Confiança e reciprocidade

Confiança e reciprocidade

A vida civilizada requer padrões mínimos de confiança e reciprocidade nas relações entre o Estado e a Sociedade.
No âmbito tributário, em que se exacerba o caráter impositivo do Estado, a observância daqueles requisitos torna-se crucial e se inscreve do domínio da moralidade do Estado e do contribuinte, primorosamente tratado na obra de Klaus Tipke, notável tributarista alemão.
De quando em quando, retorna ao debate o tema da pejotização, expressão de caráter pejorativo cunhada provavelmente pelos que ansiavam por arrecadação de contribuições sindicais. A rigor, traduz apenas a opção das pessoas físicas para se organizarem como pessoas jurídicas.

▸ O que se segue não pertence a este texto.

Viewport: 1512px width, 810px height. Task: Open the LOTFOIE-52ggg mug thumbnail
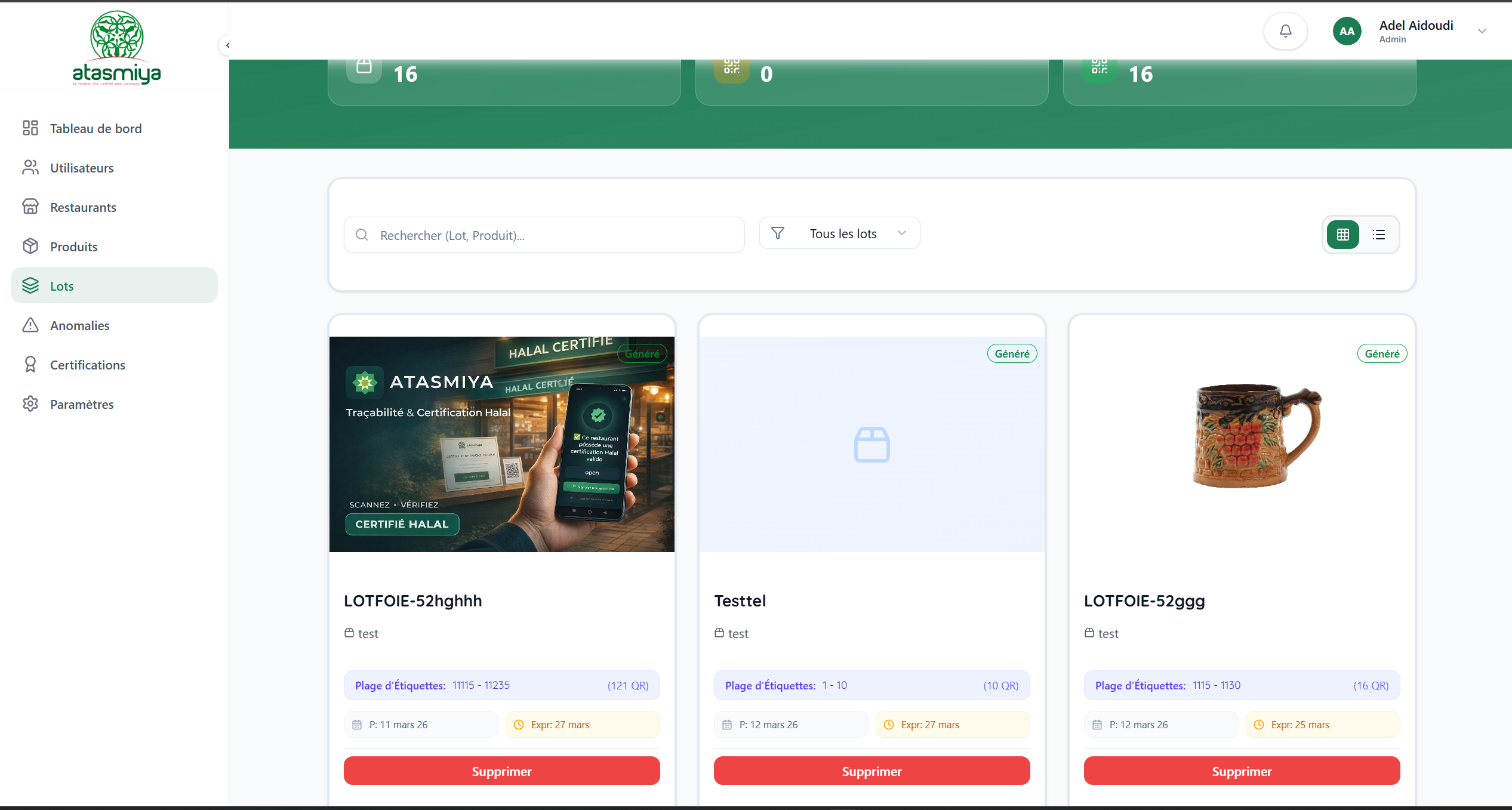click(x=1257, y=436)
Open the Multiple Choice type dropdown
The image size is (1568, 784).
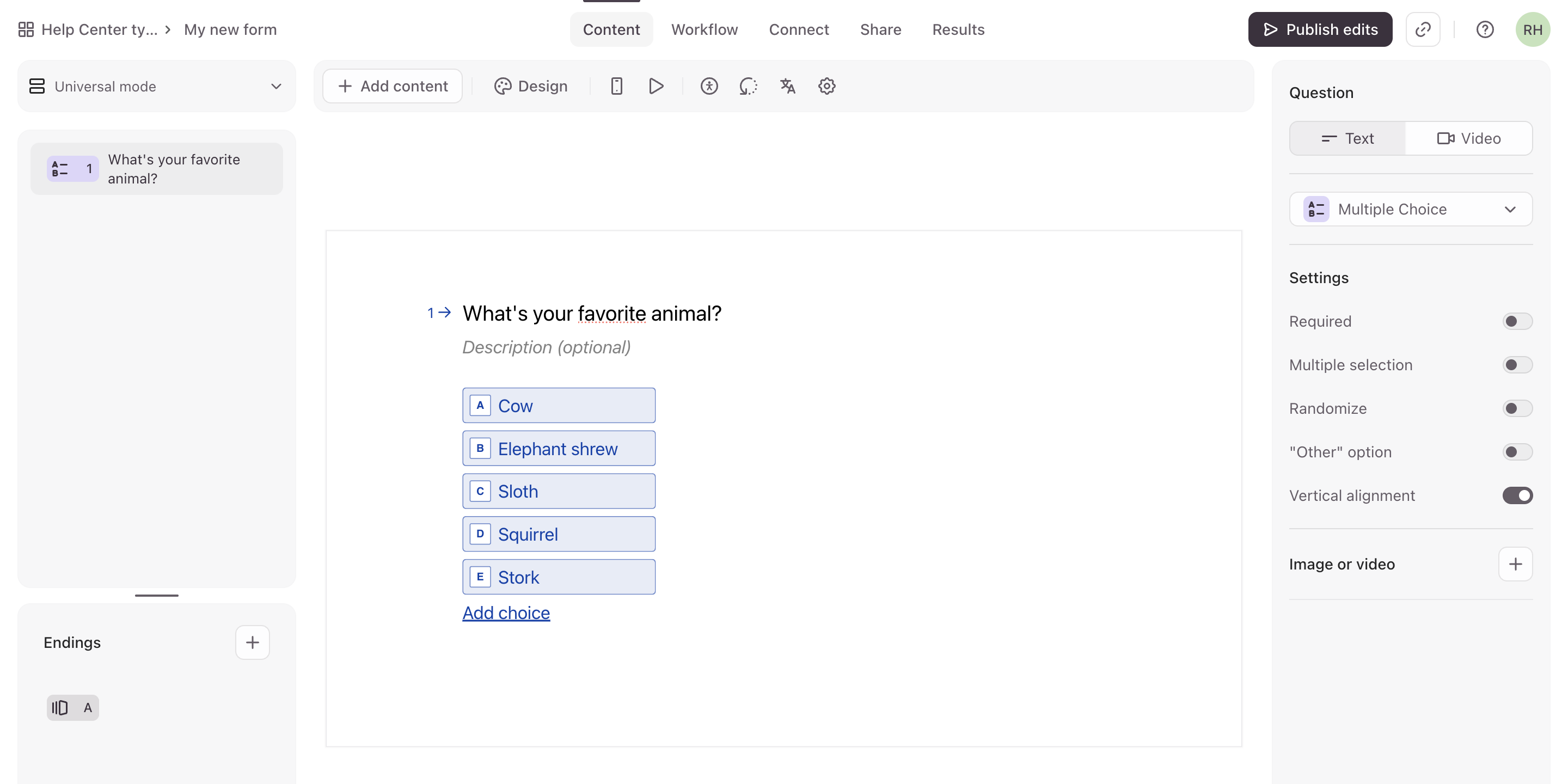(1410, 209)
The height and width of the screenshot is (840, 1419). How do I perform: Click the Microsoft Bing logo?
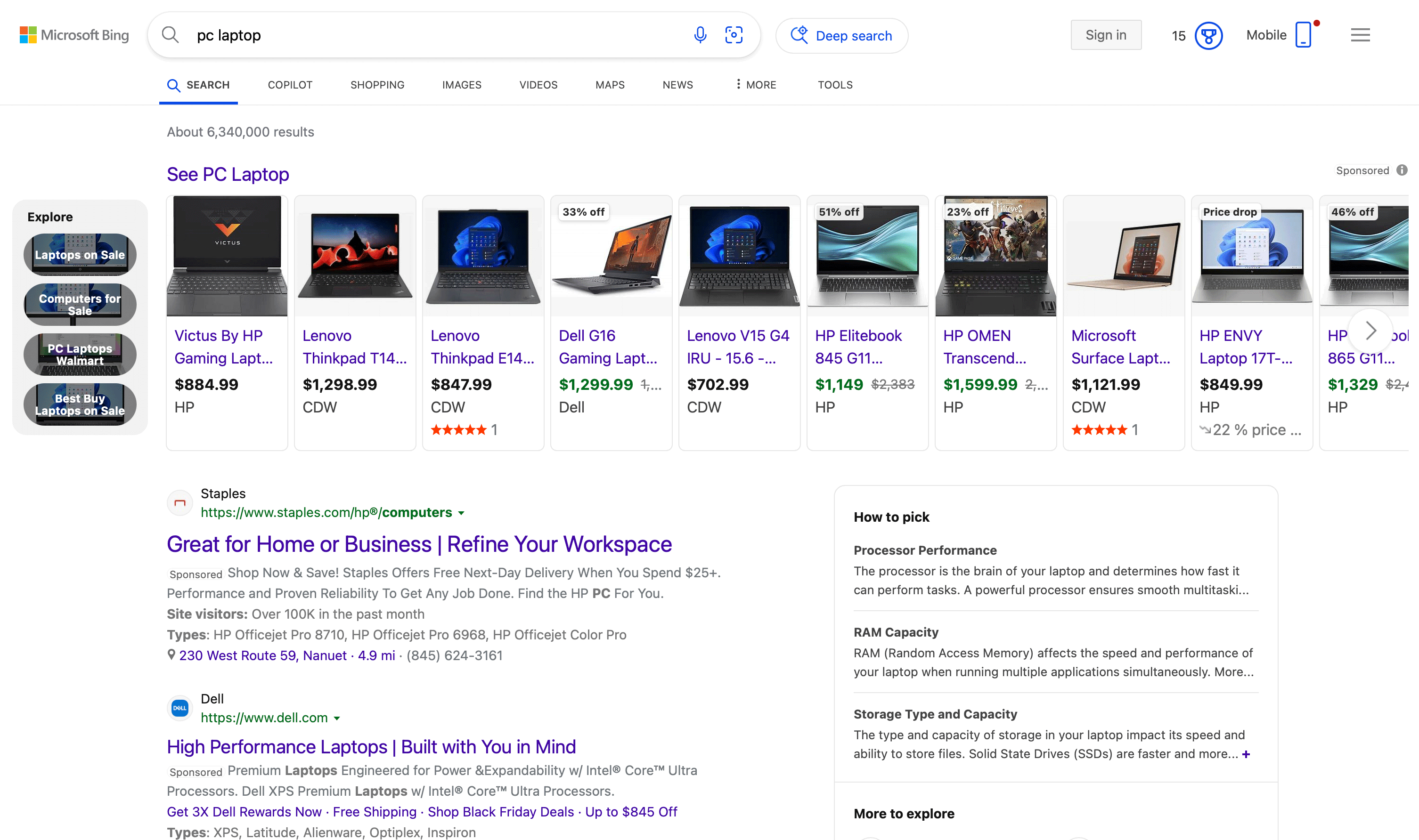(74, 35)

A questão central gravita em torno da licitude dessa forma de prestação de serviços, cada vez mais comum em outros países, como a Estônia.

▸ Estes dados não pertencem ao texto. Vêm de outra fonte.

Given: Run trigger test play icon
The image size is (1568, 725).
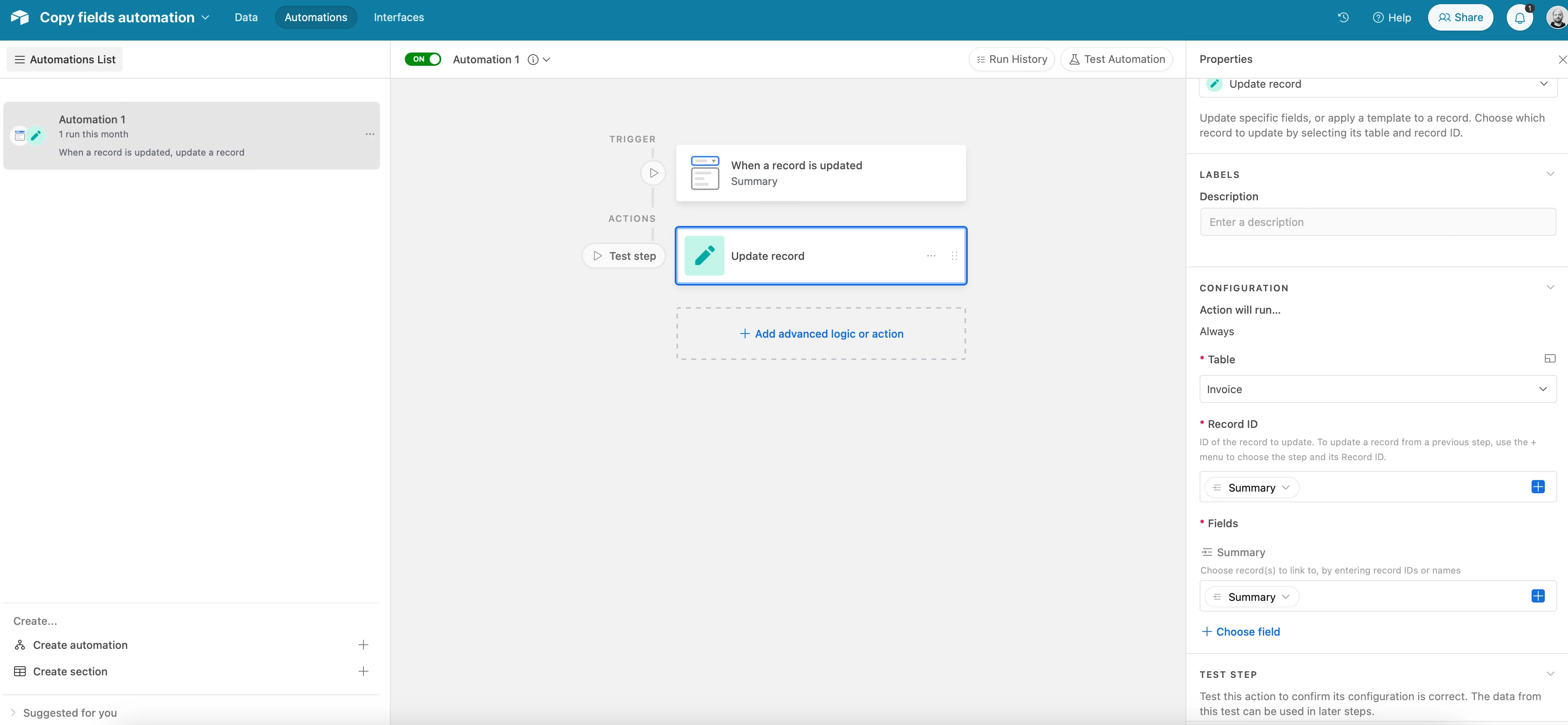Looking at the screenshot, I should 653,173.
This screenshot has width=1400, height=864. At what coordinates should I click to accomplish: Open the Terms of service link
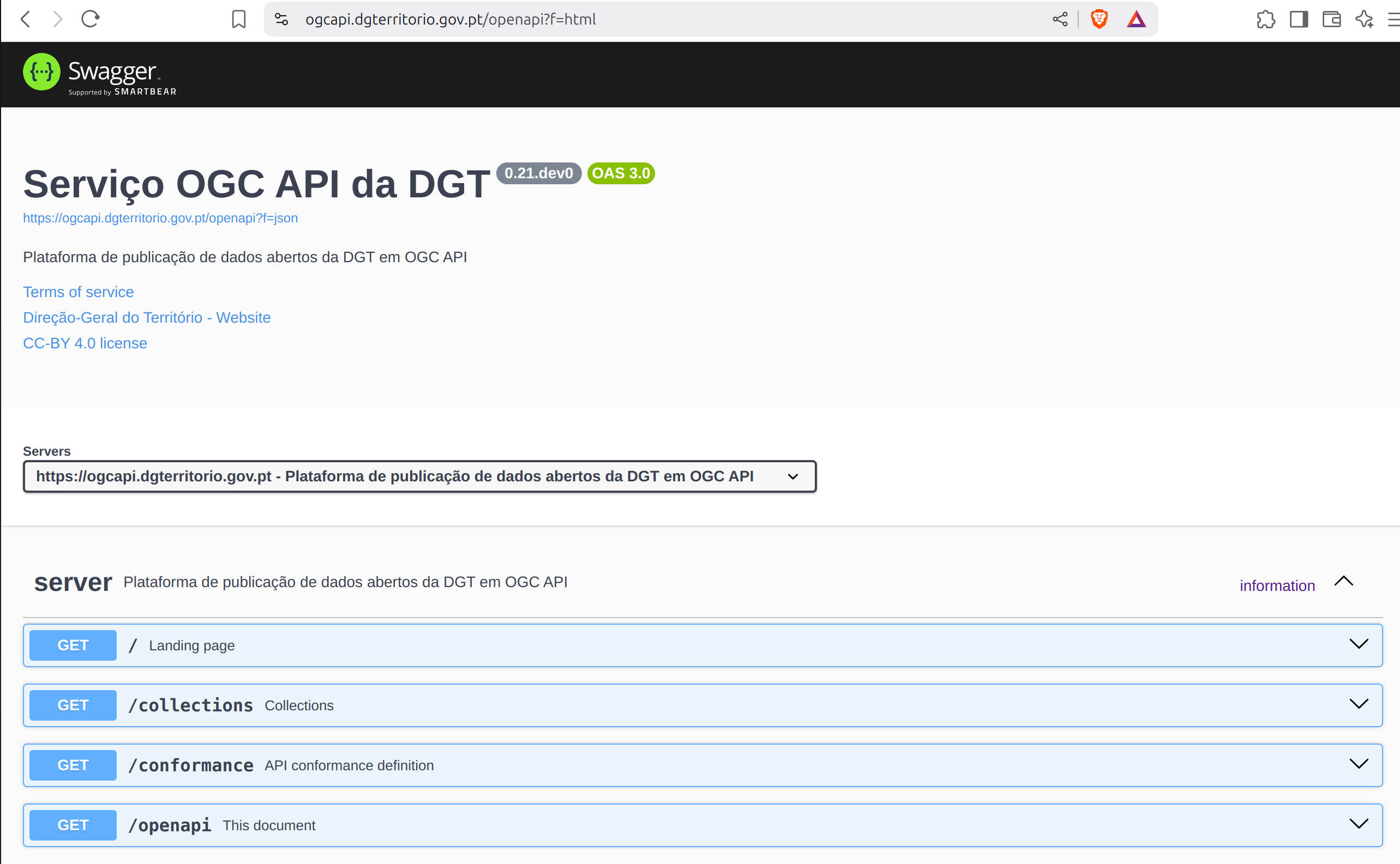78,292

No Brasil, ao menos em relação aos que prestam serviços, como pessoas jurídicas, nas empresas de comunicação social, essa dúvida não pode existir.
O art. 129 da Lei nº 11.196 de 2005 é cristalino: “Para fins fiscais e previdenciários, a prestação de serviços intelectuais, inclusive os de natureza científica, artística ou cultural, em caráter personalíssimo ou não, com ou sem a designação de quaisquer obrigações a sócios ou empregados da sociedade prestadora de serviços, quando por esta realizada, se sujeita tão-somente à legislação aplicável às pessoas jurídicas, sem prejuízo da observância do disposto no art. 50 da Lei no 10.406, de 10 de janeiro de 2002 – Código Civil”.
A despeito da contundente clareza desse artigo, há uma insistente pretensão de qualificar essa prestação de serviços como infração fiscal, gerando um clima de terrorismo de Estado.
Se existem restrições à atividade que sejam expostas com clareza e fundamentação legal. Os contribuintes não podem ser surpreendidos por coerção a práticas recorrentes e presumidamente lícitas.
Não é razoável, pois, remeter a questão a procedimentos de fiscalização, com pré-julgamentos veiculados à sorrelfa na mídia.
Além disso, há teses que pretendem estabelecer um paralelo abstrato entre pessoas jurídicas prestadoras de serviço e pessoas físicas com contrato de trabalho.
As diferenças são abissais: gozo de férias ou sua conversão parcial em abono pecuniário, indenização por rescisão de contrato, 13º salário, FGTS, previsibilidade de remuneração das pessoas físicas confrontados com imprevisibilidade e custos das pessoas jurídicas. O tratamento tributário tem que levar em conta essas diferenças.
Os casos de dissimulação nessa hipótese ou em outras demandam um contorno normativo transparente e preciso, que detenha exageros de interpretação e de subjetivismo ou, eventualmente, ranços ideológicos. Daí, em nome da segurança jurídica, aflora a imperiosa necessidade de fixar limites para o planejamento tributário, como pretendeu fazer a Medida Provisória nº 66, de 2002, infelizmente não acolhida pelo Congresso Nacional.
A falta de transparência alcança, também, a PEC 45, autodesignada reforma tributária. Elaborada sem nenhum diagnóstico e clareza quanto a alíquotas, arrecadação e impactos setoriais, a PEC é um vazio de projeções, salvo pueris e fantasiosas especulações quanto a crescimento do PIB.
Para enfrentar esse deserto de informações é que, na mídia e em conferências, foram apresentadas projeções sobre os impactos setoriais, elaboradas por este articulista e, entre outros tributaristas, Hamilton Dias de Souza, Gustavo Brigagão e Ricardo Lacaz.
Nenhuma projeção, entretanto, foi enfrentada. Pontificaram tão somente arroubos verbais com pretensão de desqualificá-las, no indesejado clima de excessiva politização de temas que deveriam se sujeitar, primordialmente, ao crivo da razão.
Números não podem ser arrostados com bravatas, mas com outros números. Conduta diversa significa dizer que a proposta está maculada por aventureirismo, porque não se conhecem os números, ou por deslealdade política, porque eles são convenientemente omitidos. Os fatos são tudo, como dizia Machado de Assis.